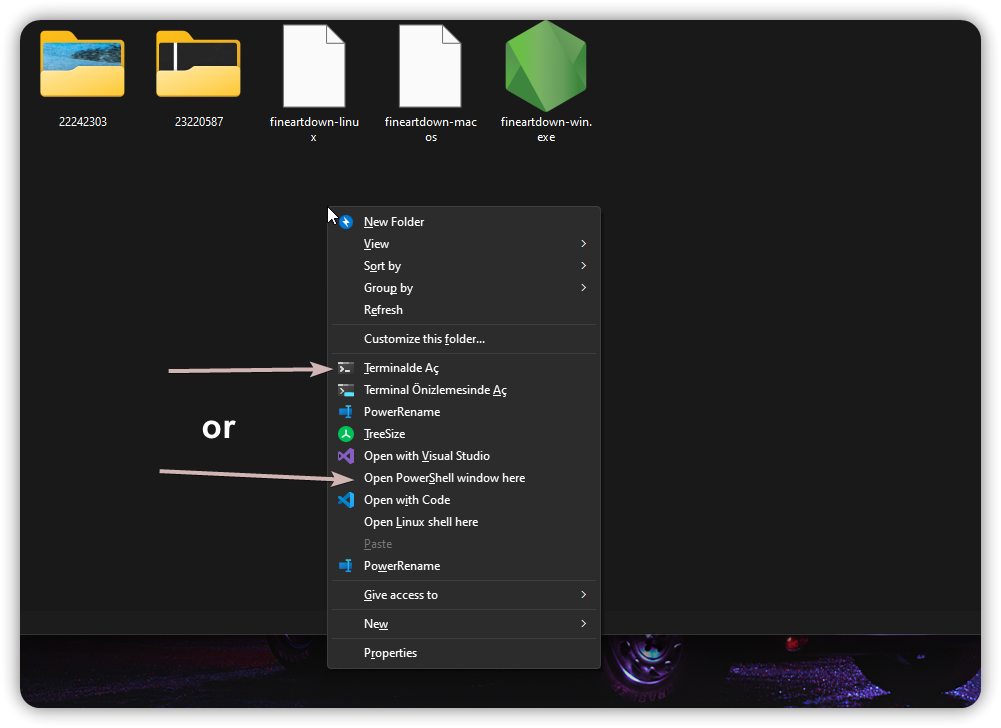Image resolution: width=1001 pixels, height=728 pixels.
Task: Select the fineartdown-win.exe Node icon
Action: pos(546,66)
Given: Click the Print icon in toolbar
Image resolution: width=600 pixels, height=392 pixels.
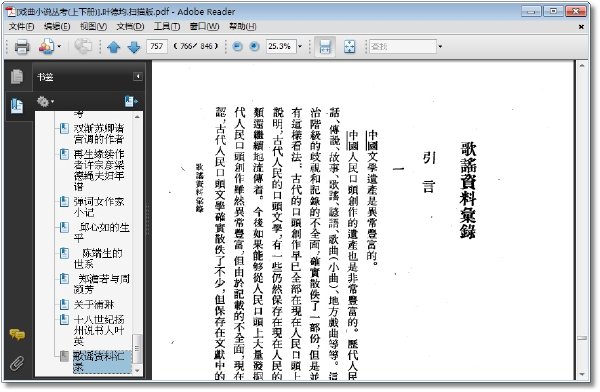Looking at the screenshot, I should 22,47.
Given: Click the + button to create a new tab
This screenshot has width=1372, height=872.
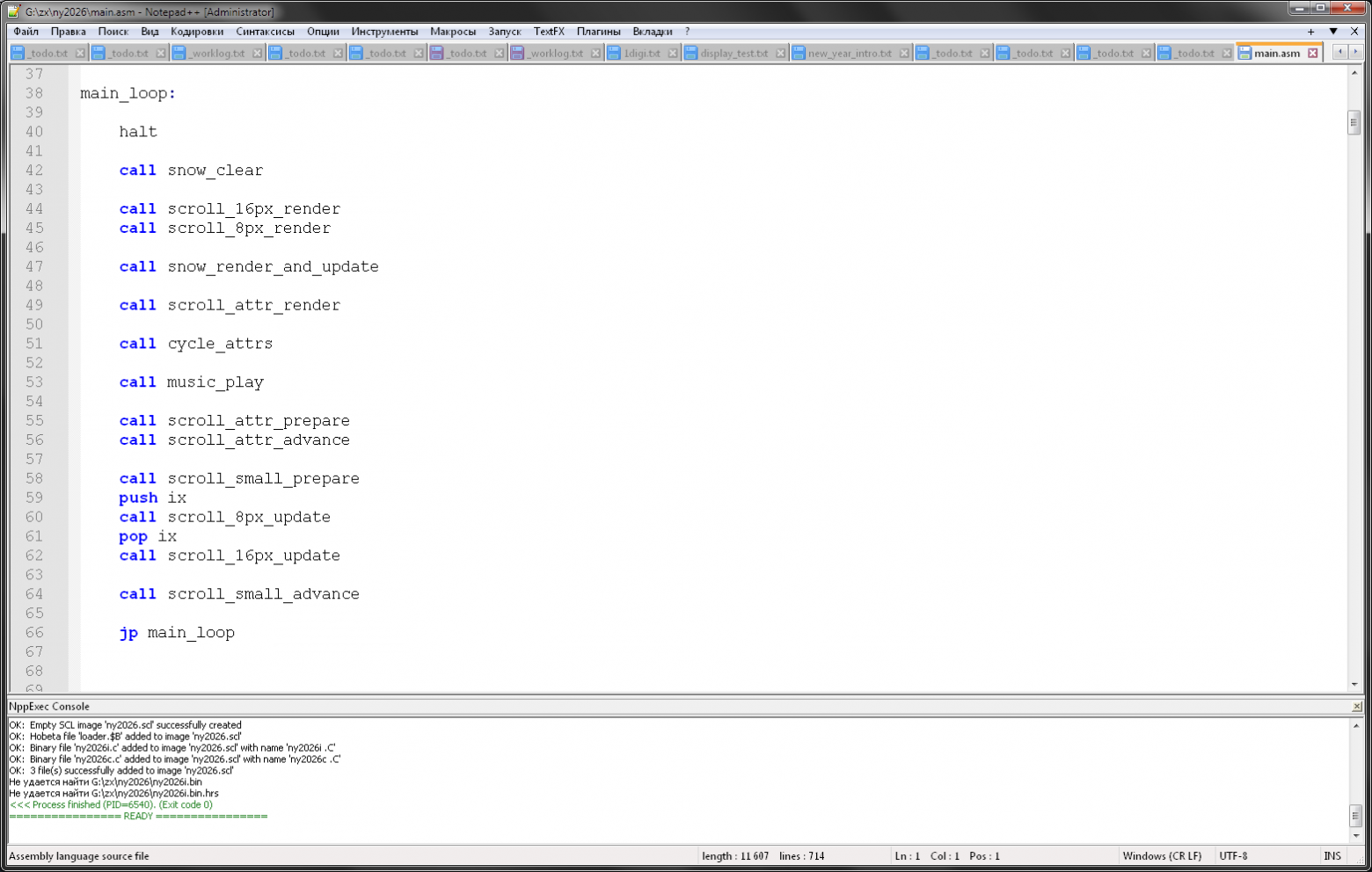Looking at the screenshot, I should coord(1311,31).
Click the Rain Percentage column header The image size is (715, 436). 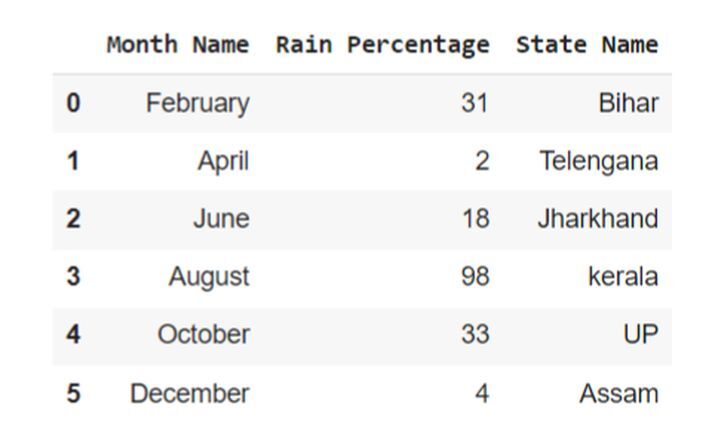[382, 45]
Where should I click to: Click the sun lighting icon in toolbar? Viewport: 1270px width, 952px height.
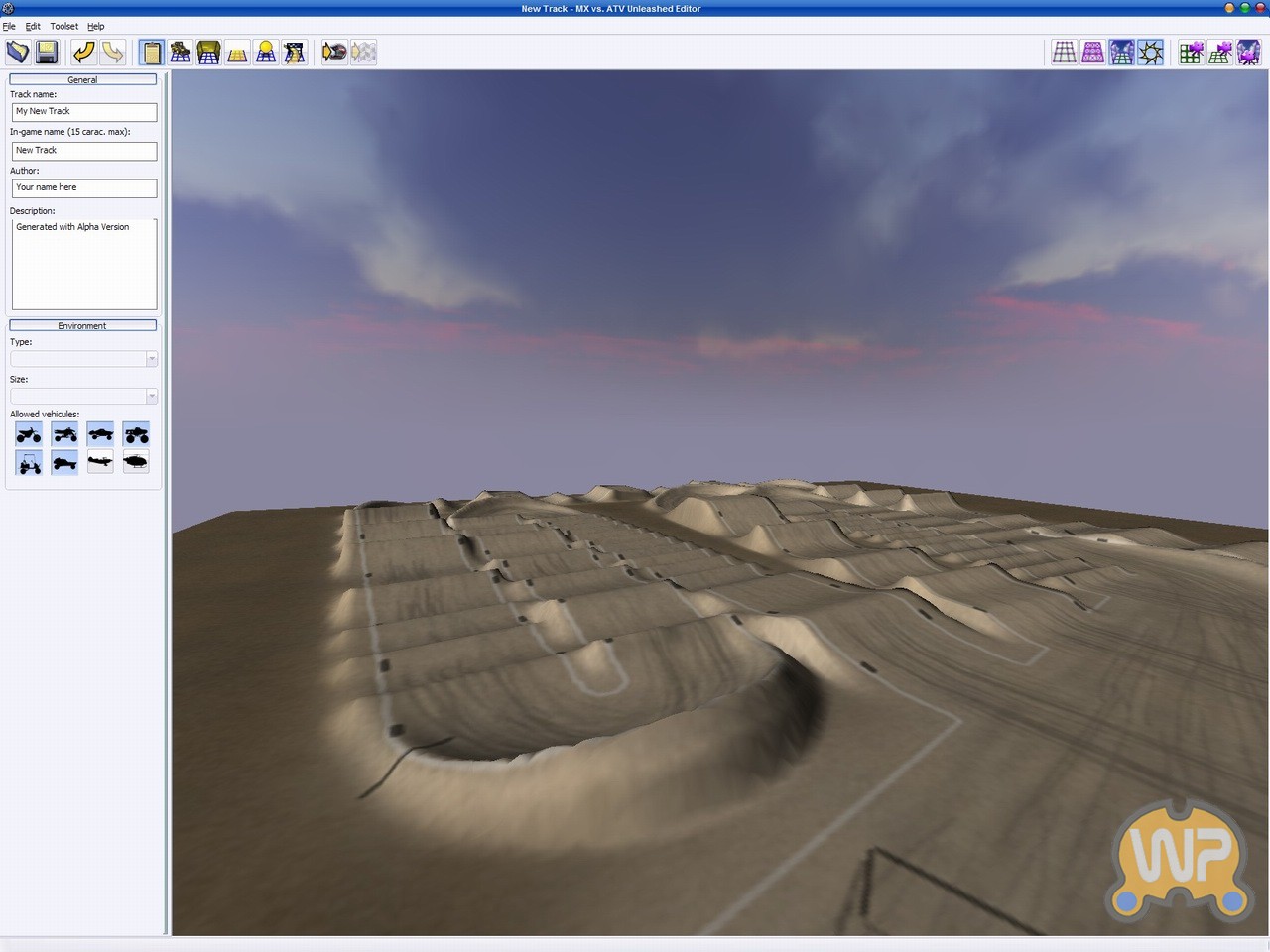1151,52
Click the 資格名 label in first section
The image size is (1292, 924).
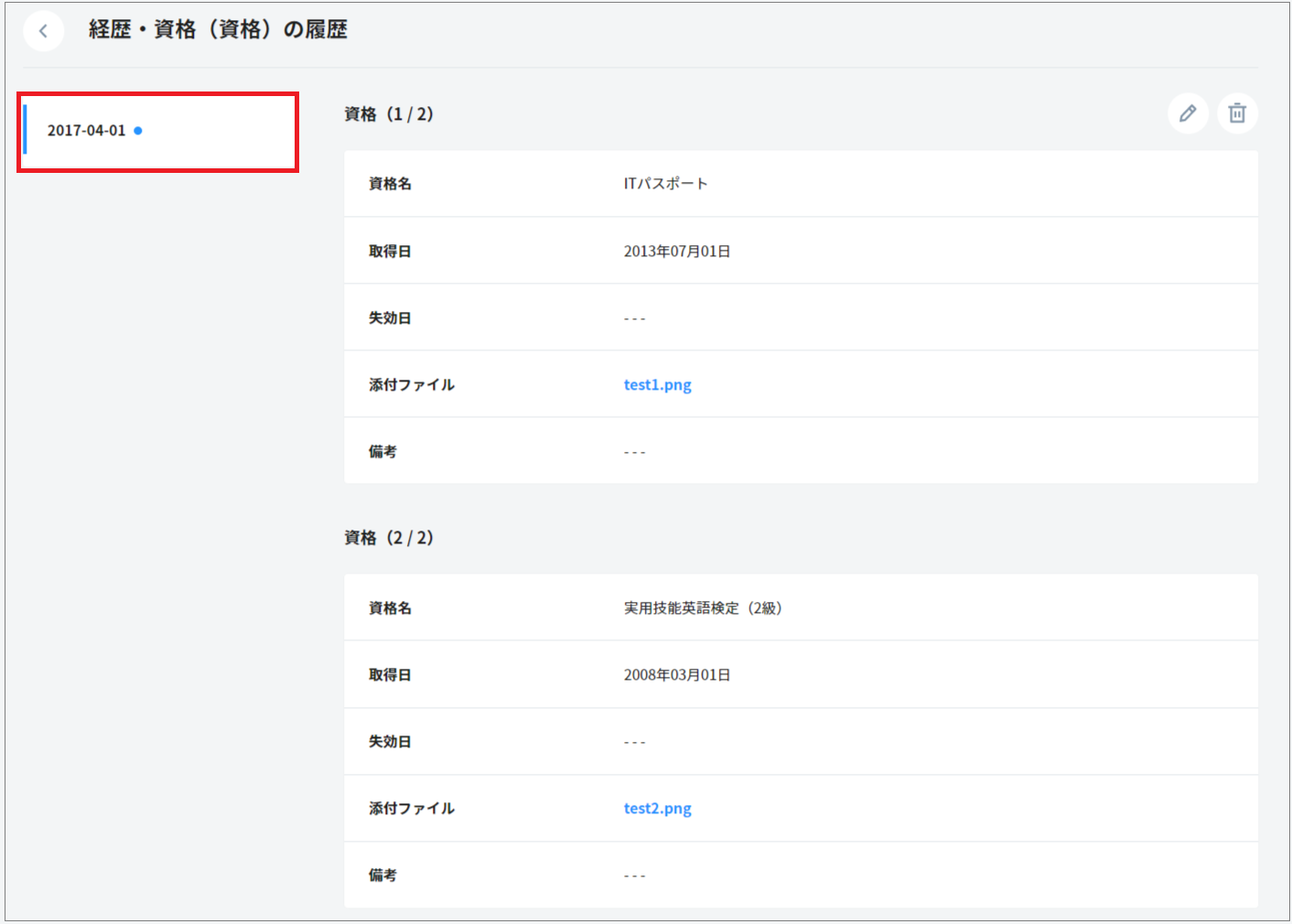coord(390,184)
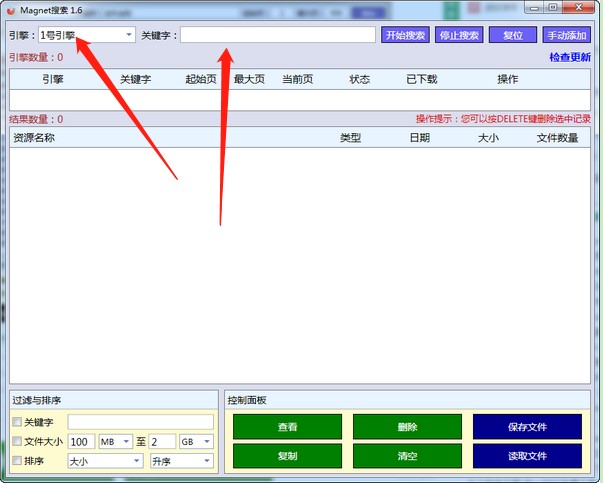603x483 pixels.
Task: Enable the 关键字 filter checkbox
Action: click(16, 422)
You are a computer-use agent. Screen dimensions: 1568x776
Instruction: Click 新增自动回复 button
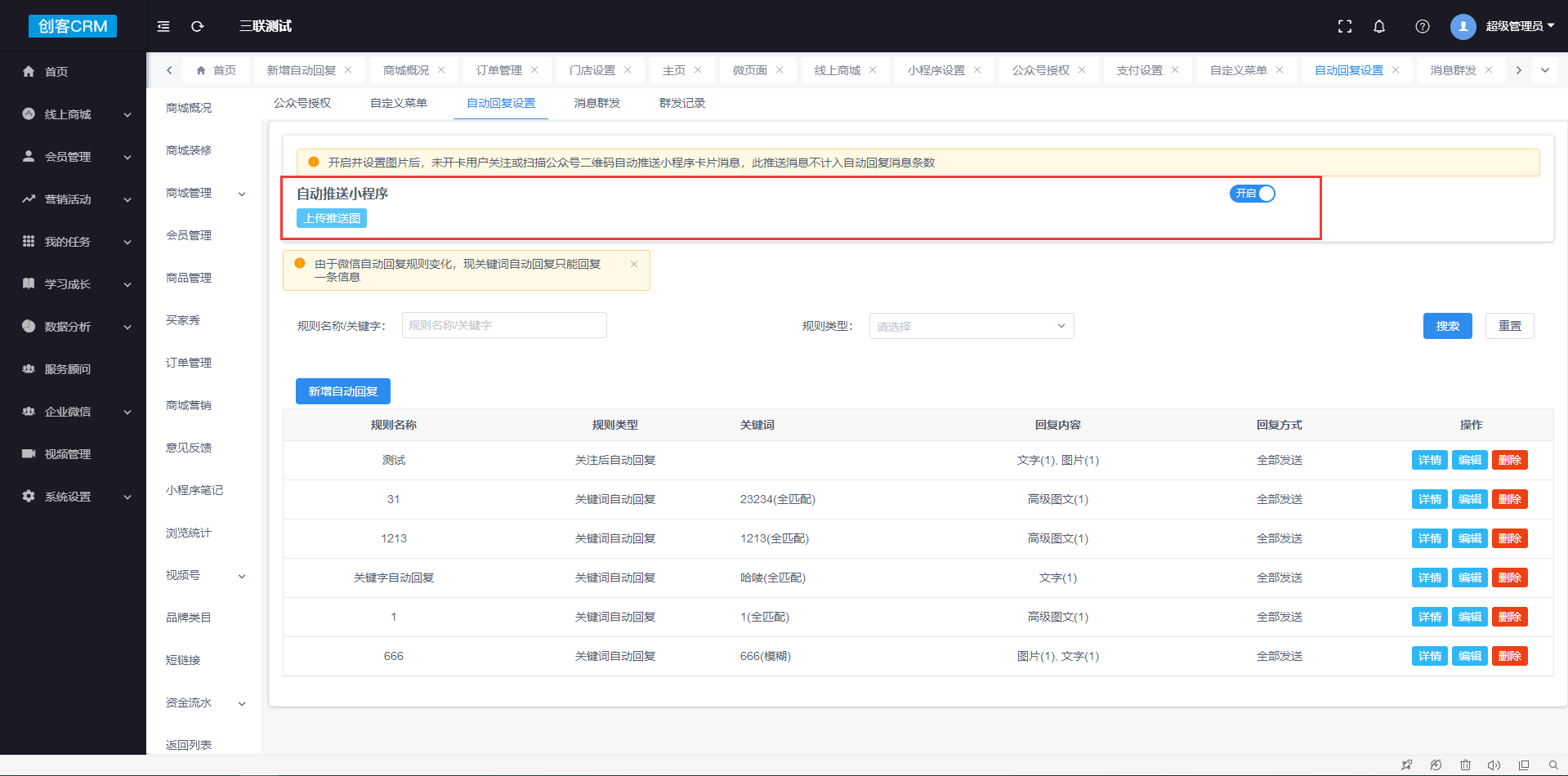pyautogui.click(x=343, y=391)
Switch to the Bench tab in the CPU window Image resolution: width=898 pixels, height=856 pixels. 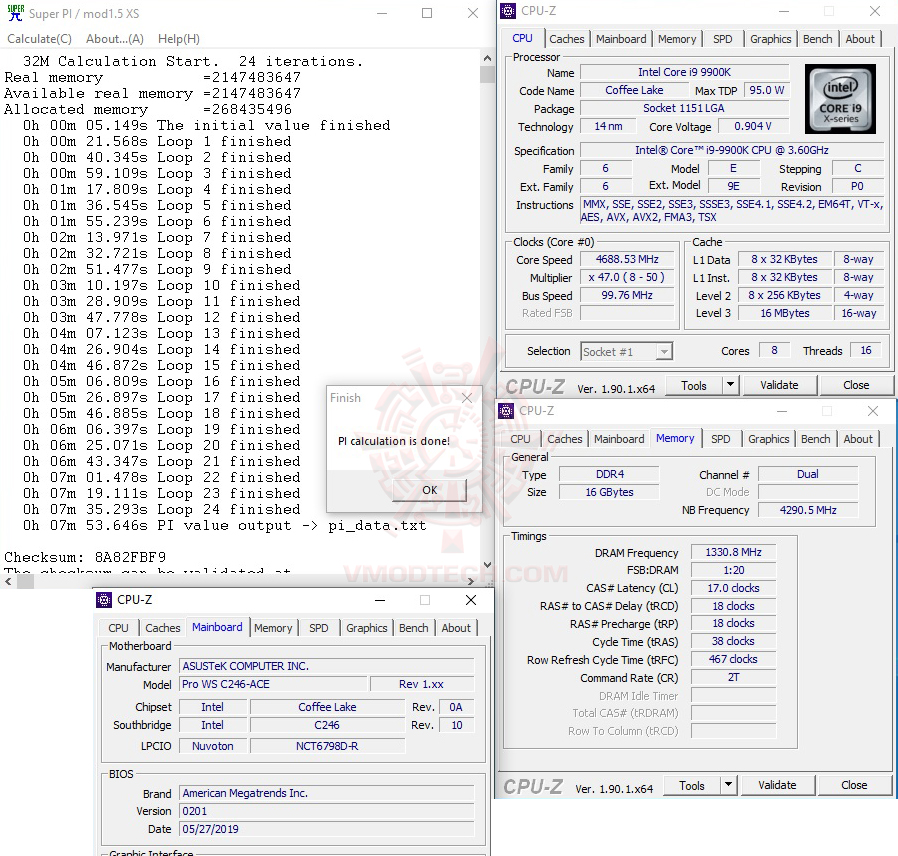click(x=817, y=38)
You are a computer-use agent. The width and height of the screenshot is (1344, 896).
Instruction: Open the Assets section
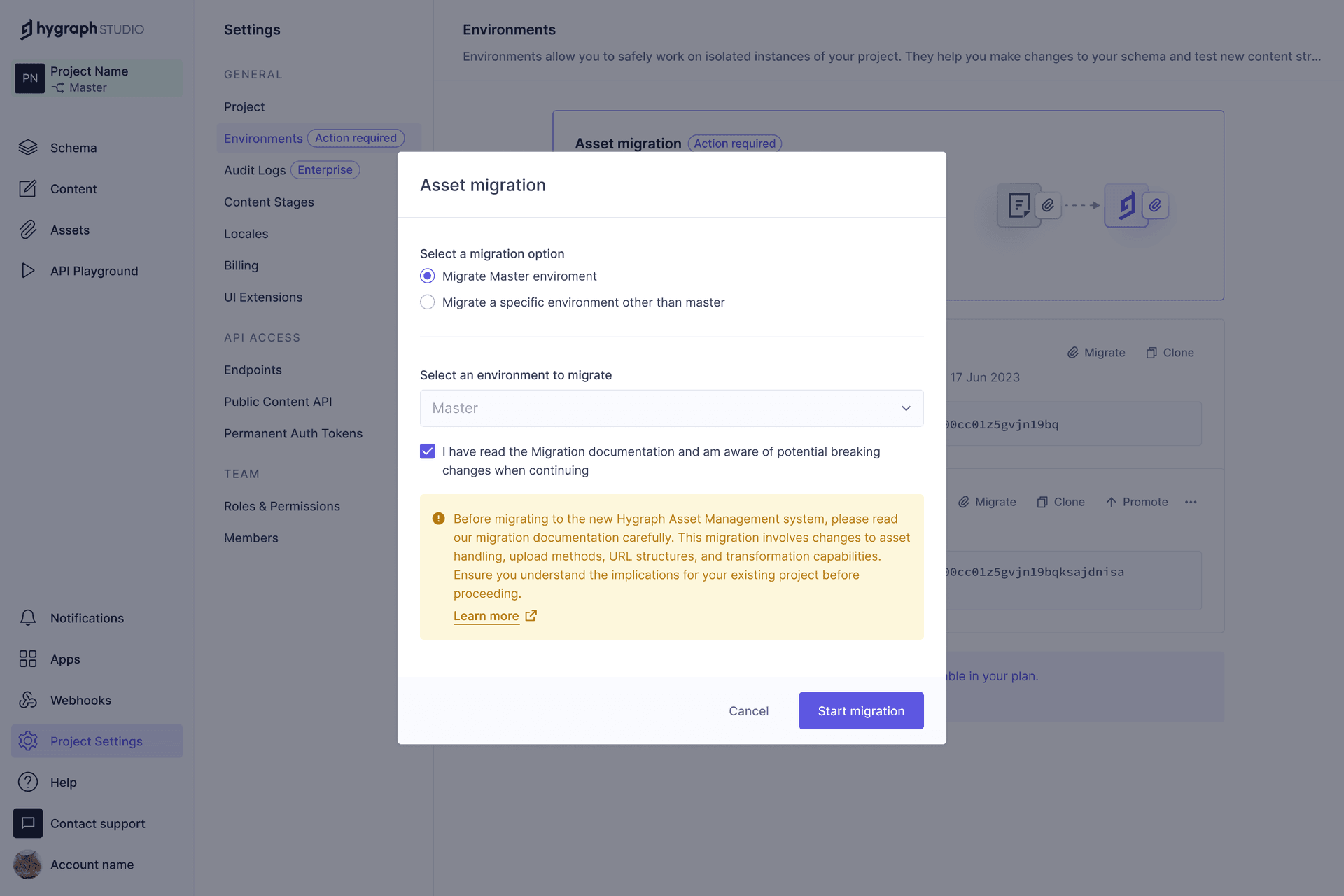pyautogui.click(x=70, y=229)
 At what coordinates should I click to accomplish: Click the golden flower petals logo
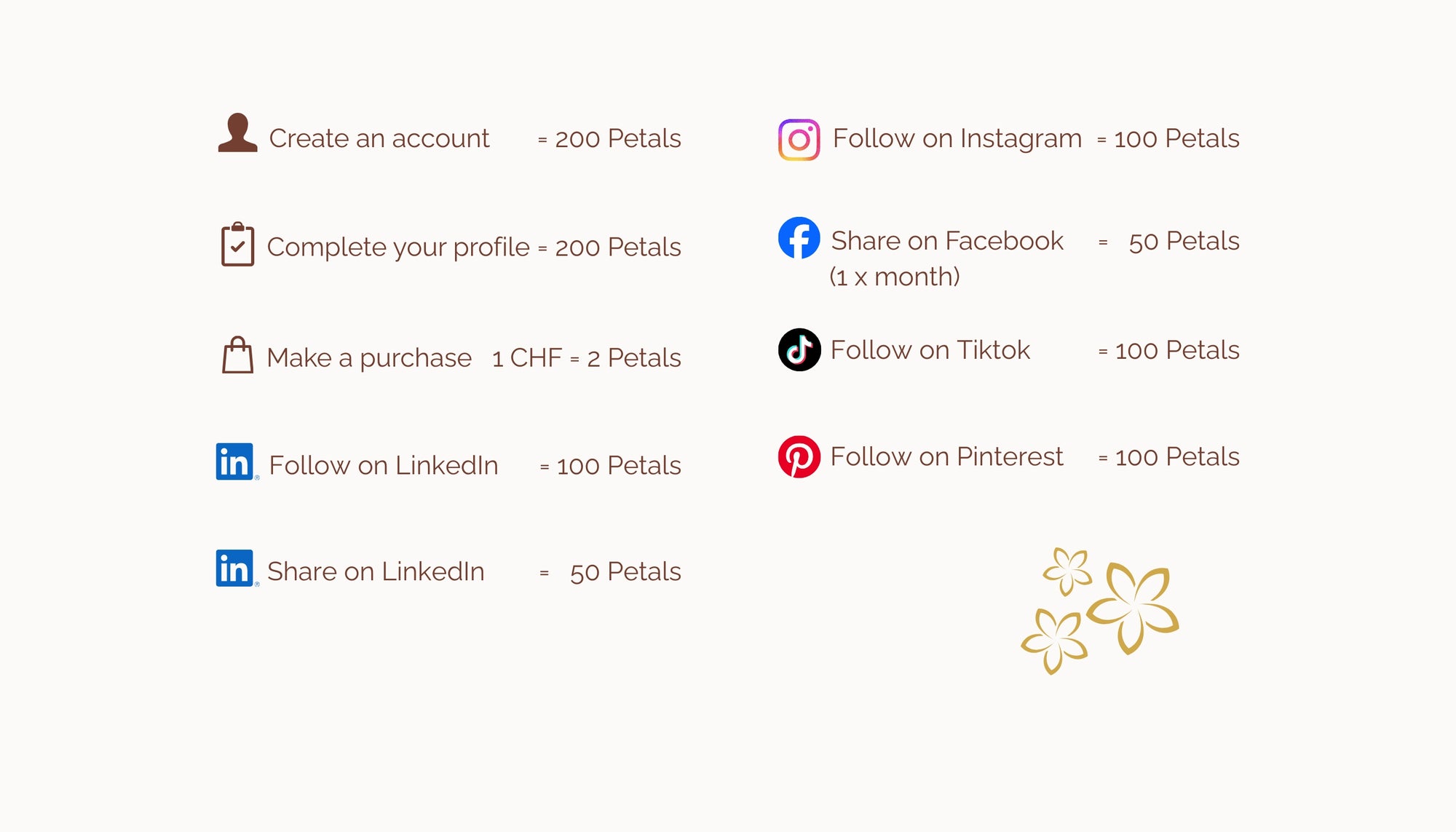[1099, 609]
****************
EXERCISE DESCRIPTION: Restrict the output to the lines from the one with "Instruction: Open the Assets section" through the last line of the material above. Print them exactly, leaving out every picture.

EXPECTED ANSWER:
Instruction: Open the Assets section
pyautogui.click(x=70, y=229)
 At what coordinates should I click to accomplish: Click the golden flower petals logo
[1099, 609]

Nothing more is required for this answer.